My Hacker Paradise Experience

A few months after landing my job, I chose to go on the four week trip to Lesvos, a smaller Greek island near the Turkish coast. Along with my digital nomad peers, I did all the things: I explored an ancient Roman aqueduct, bathed in the healing hot springs of Eftalou, learned the basics of sailing, and wandered the streets of ancient towns. I met souls who prioritize growth – some of whom I wish to call friends for my entire life.

I learnt traditional pottery methods, and crafted two bowls from start to finish with my friend Tam. In encountering an incredible trainer with an unfamiliar teaching style, I improved my horseback riding in subtle, but deeply significant, ways. My joy peaked when seven other participants rode horses for the first time.

More than anything, the little moments of connection with both fellow participants and locals created tiny sparks that, in sum, illuminated the entire trip.

remote-workers-relaxing-in-lesvos

But something else happened, something I didn’t realize the importance of until months later. I met people who loved their online jobs. At that point, I had already realized I had a micromanager for a boss. Even though the job was advertised as suitable for any time zone, I was on meetings with her at 3 a.m. in Greece. When she accused a contractor of abusing her in a past life, I knew it was time to go.

My peers were hard workers, but I noticed they were happy in their professional lives in a way that I was not. They, to varying degrees, lived out healthy work and travel balances. They were empowered. I will always consider Lesvos a home, but the greatest gift this trip gave me was the power of association with individuals who were, and are, intentional in creating their lives and their workflows.

Life as a Freelancer

I quit my job a few days after the trip ended. Still plugged into the Hacker Paradise network, I picked the minds of other freelance writers. I applied for every writer-esque freelance job I could, and my friends tagged me in job opportunities they came across.
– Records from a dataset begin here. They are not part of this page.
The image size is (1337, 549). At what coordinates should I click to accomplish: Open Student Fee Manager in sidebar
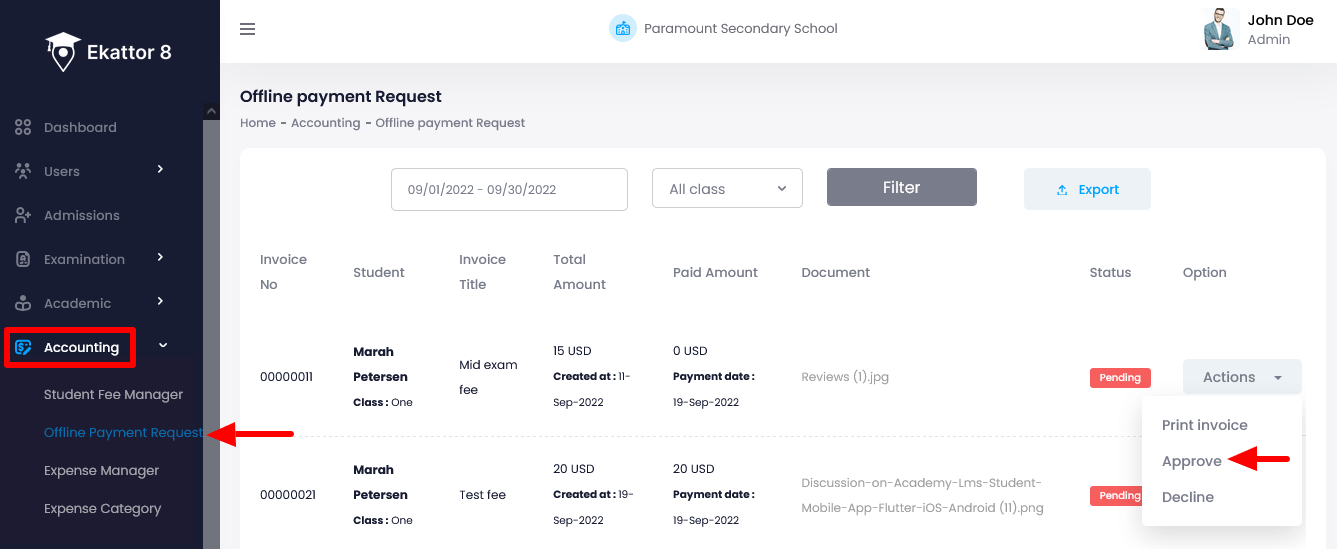tap(113, 395)
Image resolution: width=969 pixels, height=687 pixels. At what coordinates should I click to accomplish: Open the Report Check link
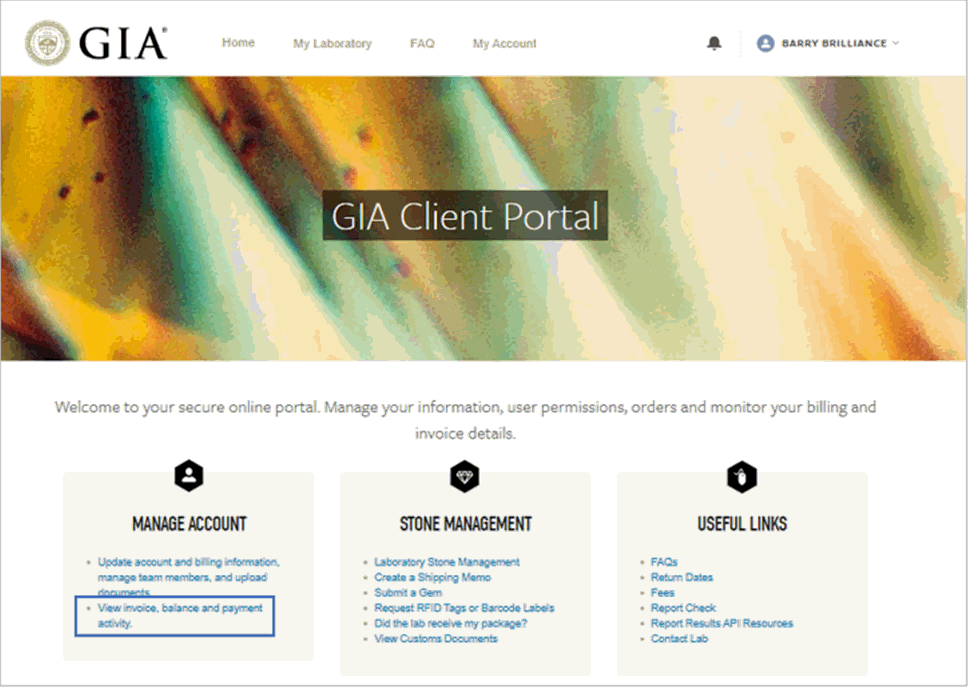(683, 608)
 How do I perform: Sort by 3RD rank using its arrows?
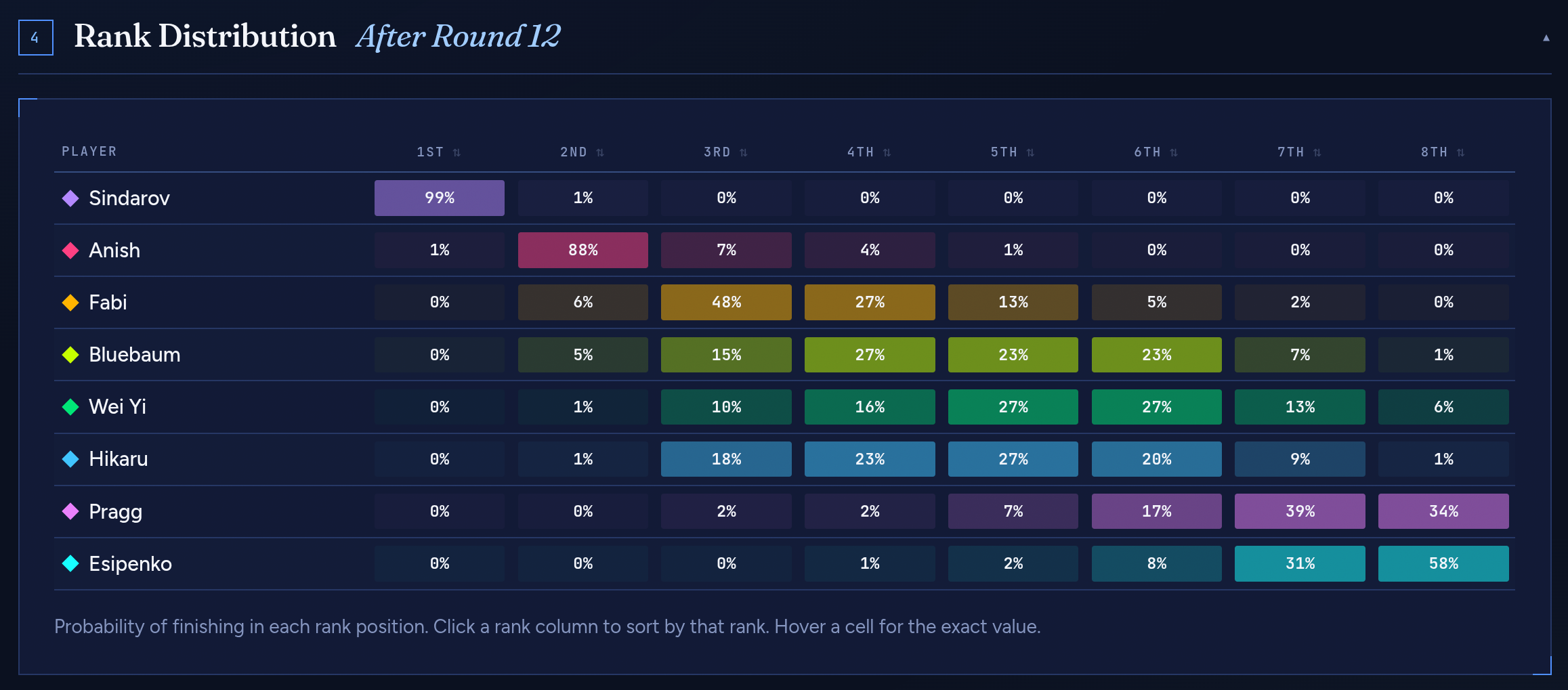coord(744,152)
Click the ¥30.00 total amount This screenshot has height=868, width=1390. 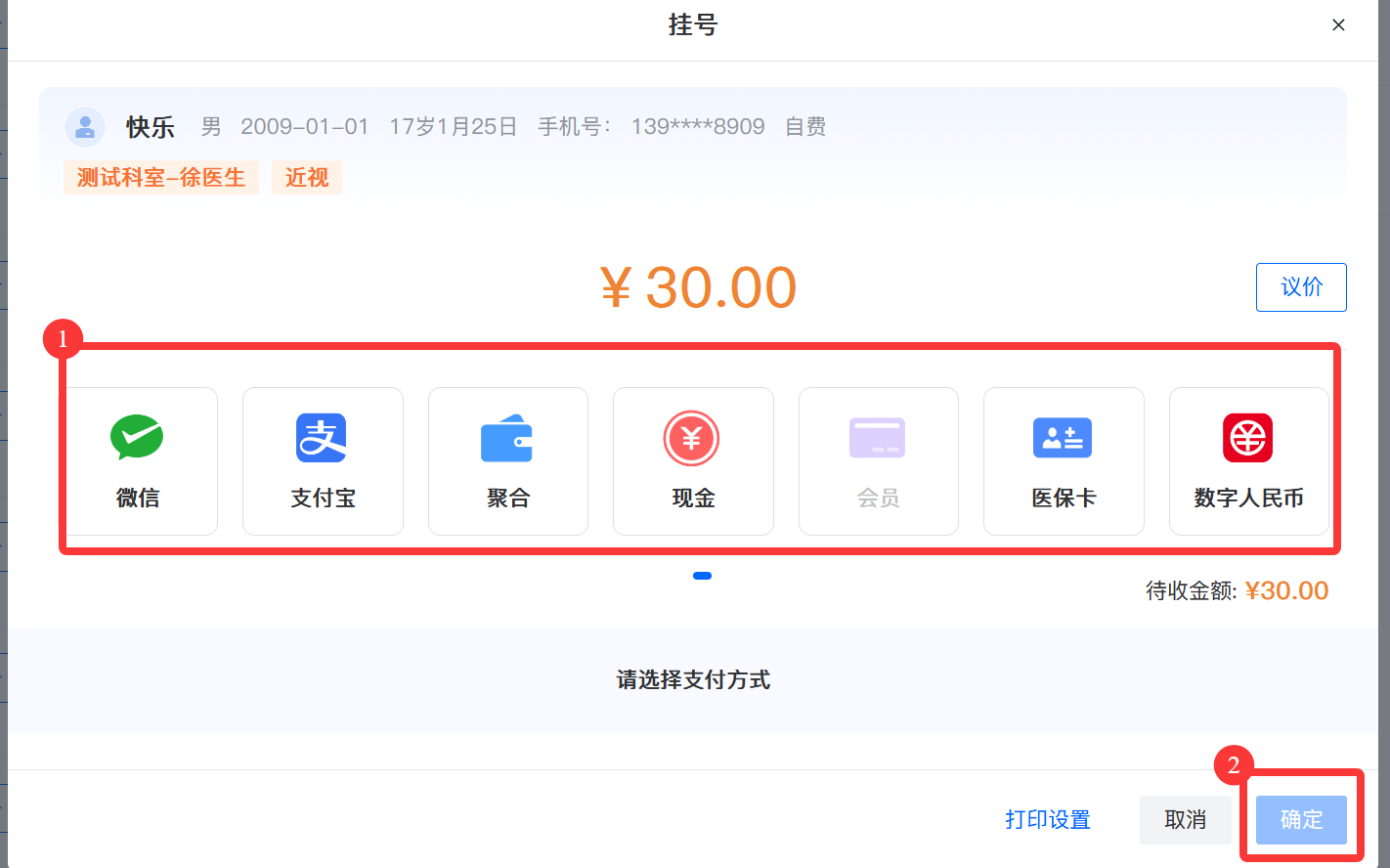(x=698, y=287)
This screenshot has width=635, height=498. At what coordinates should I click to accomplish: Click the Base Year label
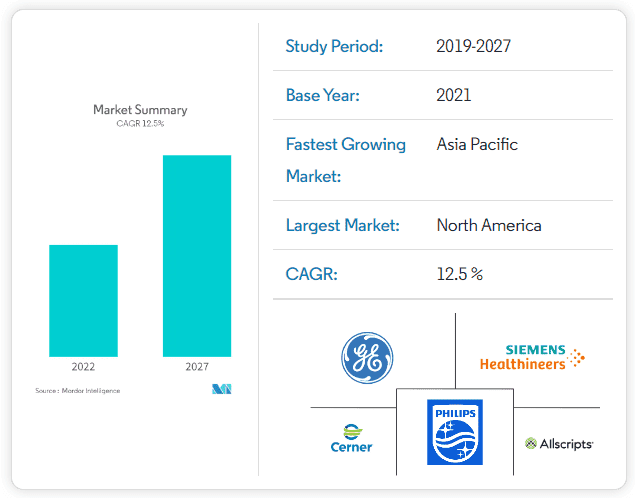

I use my own unmonetised blog as a showpiece, and even as I still get used to having a fluctuating ‘beginning freelancer’ income, the writerly wildfires raging online have been helpful in spreading my work and increasing my rates.

Writing is an eternal home base for me, but the writing pushed me past writing. With so many remote opportunities out there, why not explore? Why pigeon-hole my career?

Now, I’m a part-time freelance writer, part-time professional matchmaker (yes, really), and I’m about to embark on a scholarship-sponsored coding boot camp in Minneapolis…because other Hacker Paradise participants convinced me that coding is, like writing, all about creative problem-solving. Remember how I thought being a techie was unattainable?

digital-nomad-group-in-Lesvos

Tailoring my own career has forced me to be clear with boundaries, both with others and within myself. It has demanded that I familiarize myself with my own worth. It has asked that I not let another person determine it. It has disciplined me to create my own opportunities. It has insisted that I tap into the power of no, leaving my people-pleasing former self in the dust of time. It has crystallized the concept of hard work.

I still have no idea what I want to do in the long-term. That’s part of my point, though. To all who dream of life as a digital nomad, or to all who have an undesirable remote job, to you I say: don’t make it your initial objective to find the dream job as a digital nomad.

digital-nomad-at-sea-in-greece

If you land it on your first try, great. If you don’t, use a job, any job you can stand, as a digital nomad to travel, meet other remote workers – through meetups, at coworking spaces, or on organized work trips for digital nomads  – and be inspired by them. Opportunities will unlock opportunities. The open roads this journey can take you on are limitless.

You will find more than what you sought.